** Start **

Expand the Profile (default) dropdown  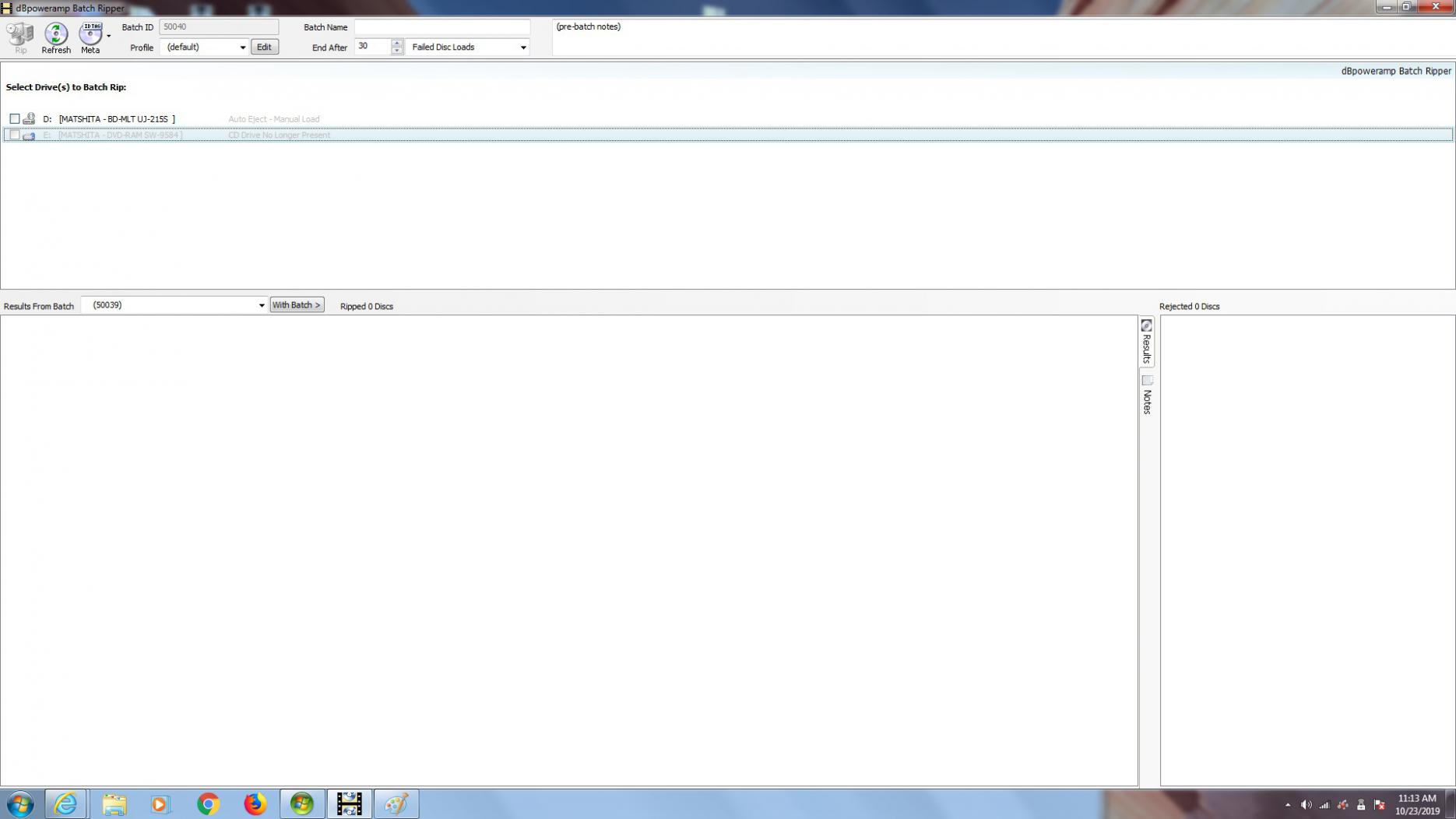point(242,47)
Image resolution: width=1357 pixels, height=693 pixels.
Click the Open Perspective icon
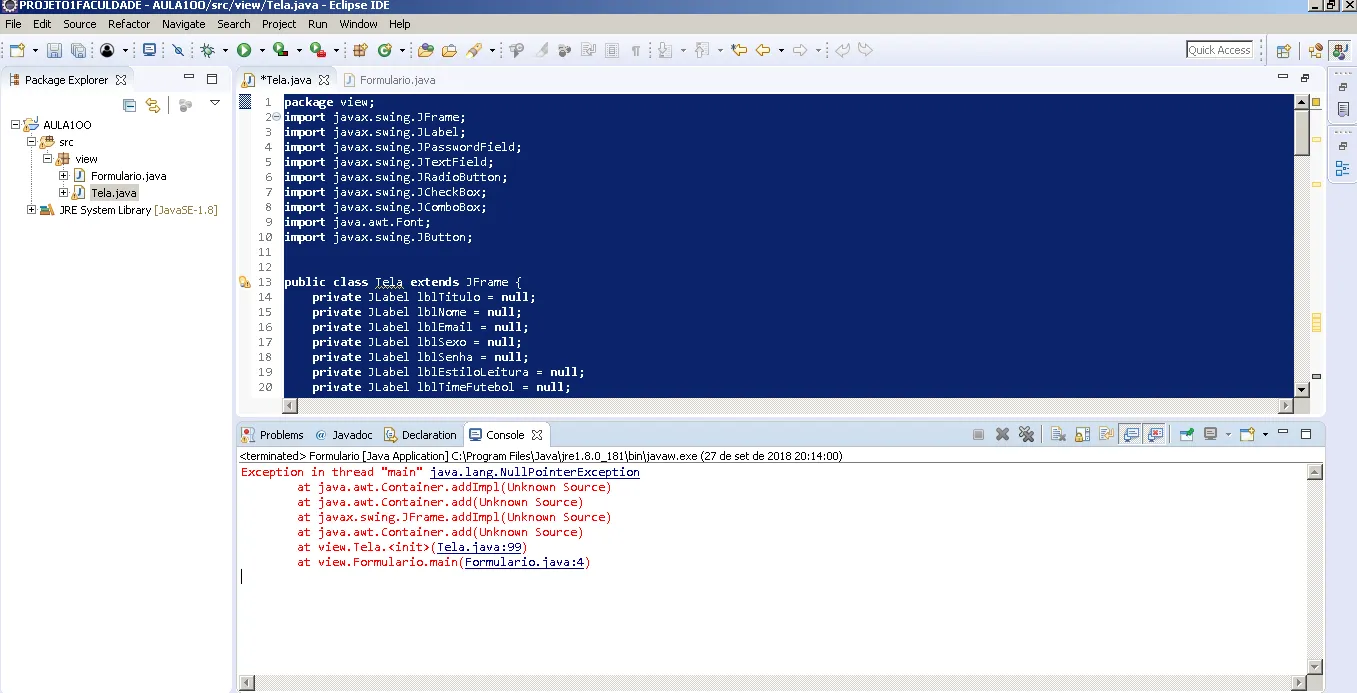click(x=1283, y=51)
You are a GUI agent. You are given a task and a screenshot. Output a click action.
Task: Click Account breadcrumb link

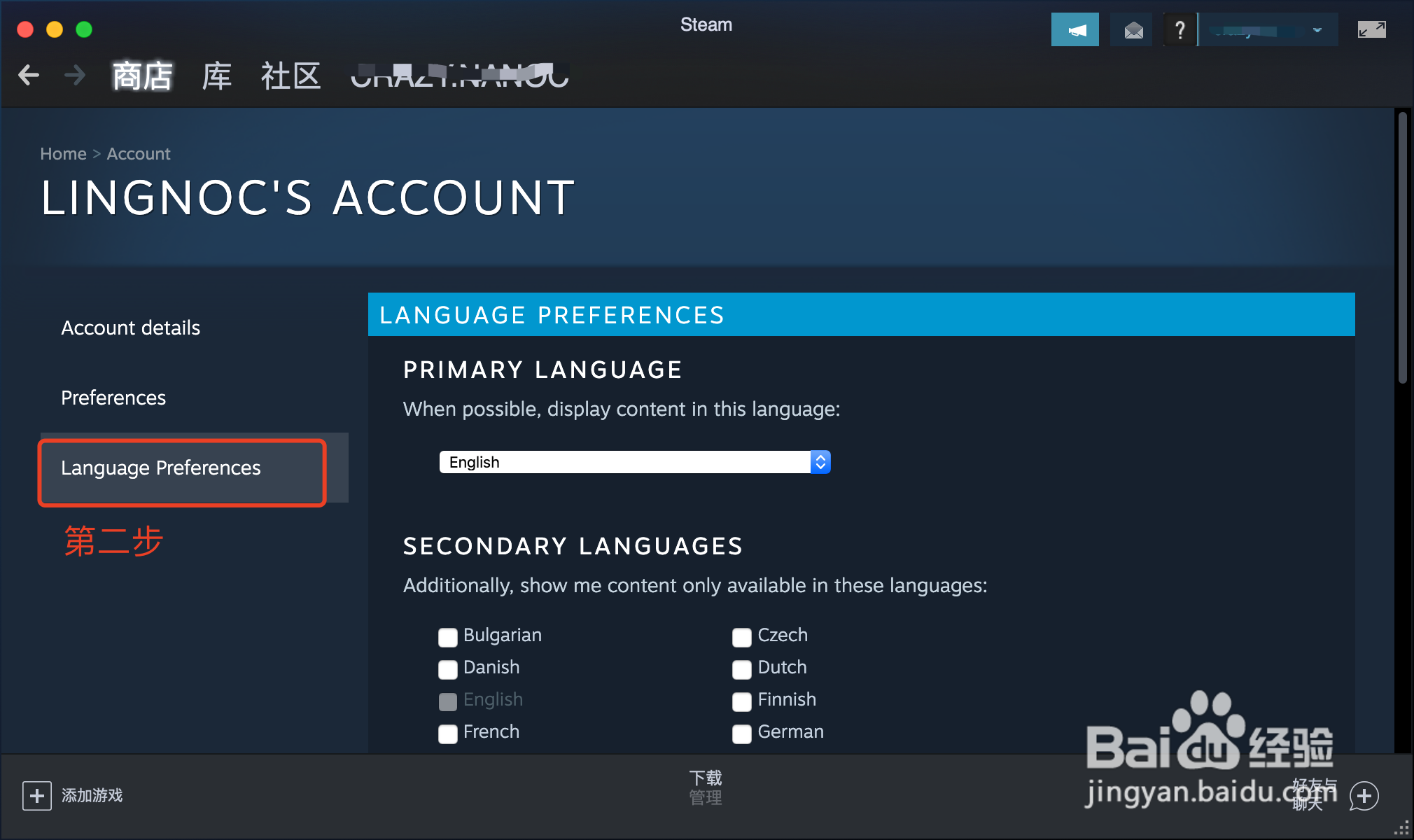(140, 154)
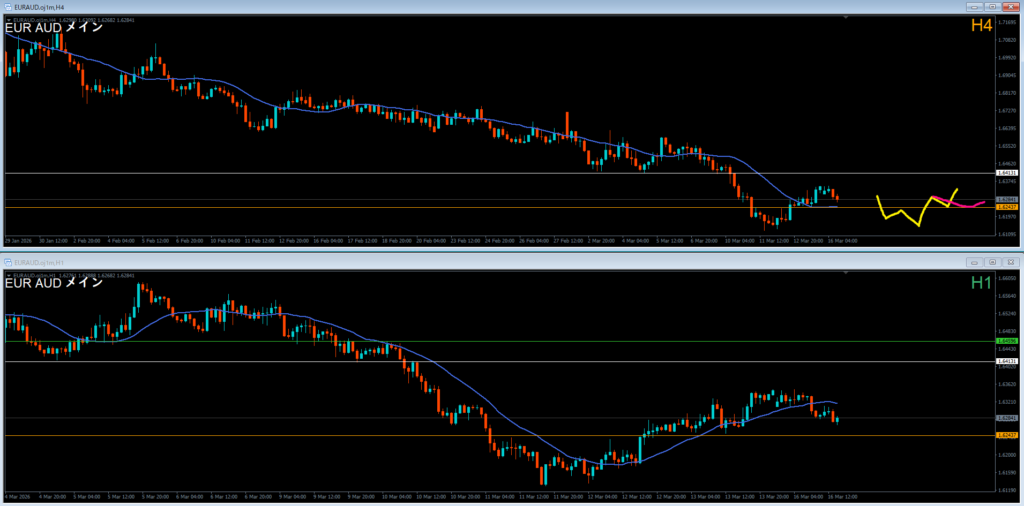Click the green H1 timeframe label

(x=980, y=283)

** End **

§ EXERCISE TASK
Copy the records word for word, from the line containing "Image resolution: width=1357" through the end of the records, including both of those lines. Leave out the pictures.

§ WRITTEN ANSWER
Image resolution: width=1357 pixels, height=693 pixels.
Click the Open Perspective icon
click(x=1283, y=51)
You are a GUI agent. You are given a task and a screenshot. Output a click action.
Task: Click Account breadcrumb link

(140, 154)
Click the green H1 timeframe label

(x=980, y=283)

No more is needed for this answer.